I tried looking at the *Decoders in Java.. they have some extra methods which 
speak to some othe higher level types, but the lack of comments there makes it 
difficult for me to understand what's going on for the complex types in these 
implementations as well. (I get lost in all the interplay between 
JsonDecoder/BinaryDecoder and the superclasses ResolvingDecoder and 
ValidatingDecoder.)

Thoughts?

I think I would be ok with a JsonDecoder that doesn't work with / require 
DatumReader. (or maybe call it JsonDatumReader?)

Also, looking at the Avro spec at 
http://avro.apache.org/docs/current/spec.html#json_encoding it seems a bit 
underspecified as regards what a "stream of records" in JSON encoding looks 
like.
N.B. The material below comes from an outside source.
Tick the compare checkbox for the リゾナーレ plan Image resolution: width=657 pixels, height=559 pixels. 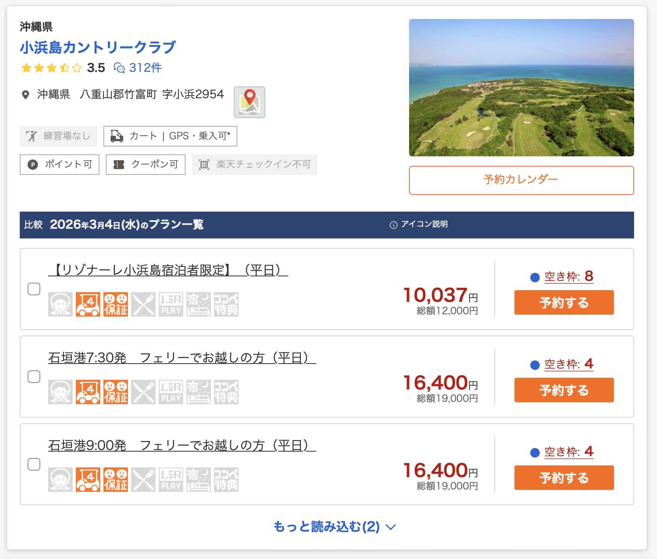[34, 289]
I could imagine:

(a) a series of records independently encoded  as UTF-8 JSON and concatenated; 
e.g. like this:
{code}{ "foo" : "bar1" }{ "foo" : "bar2" }{code}

(b) a series of records rendered as a JSON array:
{code}[{ "foo" : "bar1" }, { "foo" : "bar2" }]{code}

(c) something else entirely; e.g. {{\n}}-delimited records.

How is this implemented in other languages? Since the spec does not include any 
inter-datum tokens in the binary encoding either, I assume that those are just 
concatenated, and that this would assume the same for JSON (i.e., mechanism "a" 
above). Is this intuition correct?


> Allow user to "clean up" unions into more conventional dicts in json encoding
> -----------------------------------------------------------------------------
>
>                 Key: AVRO-1618
>                 URL: https://issues.apache.org/jira/browse/AVRO-1618
>             Project: Avro
>          Issue Type: Improvement
>          Components: python
>    Affects Versions: 1.7.7
>            Reporter: Aaron Kimball
>            Assignee: Aaron Kimball
>         Attachments: avro-1618.1.patch
>
>
> In Avro's JSON encoding, unions are implemented in a tagged fashion; walking 
> through this data structure is somewhat cumbersome. It would be good to have 
> a way of "decoding" this tagged-union data structure into a more conventional 
> dict where the union element is directly present without the tag.